> _EXERCISE DATA_
* * * * *

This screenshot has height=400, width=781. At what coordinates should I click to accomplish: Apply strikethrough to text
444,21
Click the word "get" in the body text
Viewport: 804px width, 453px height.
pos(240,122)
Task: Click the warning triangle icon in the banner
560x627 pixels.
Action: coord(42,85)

* * * * *

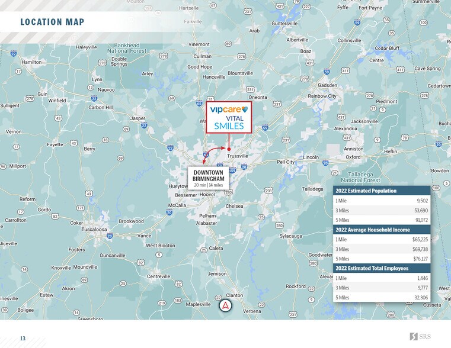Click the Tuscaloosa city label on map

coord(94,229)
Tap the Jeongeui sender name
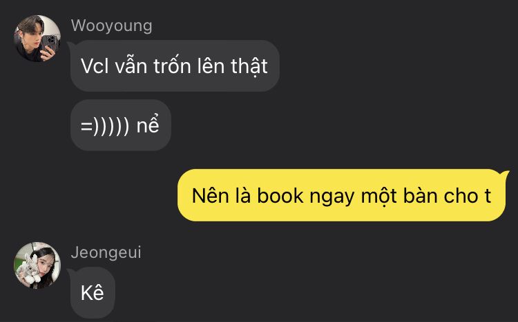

* * * * *

> _ASSIGNMENT_
Take exactly the lines from the one containing "This screenshot has" through the one containing "Task: Click the" in the data above, and output them with nothing added.

> _EXERCISE OUTPUT_
This screenshot has height=400, width=781. At what coordinates should I click to accomplish: Apply strikethrough to text
444,21
Click the word "get" in the body text
Viewport: 804px width, 453px height.
pos(240,122)
Task: Click the warning triangle icon in the banner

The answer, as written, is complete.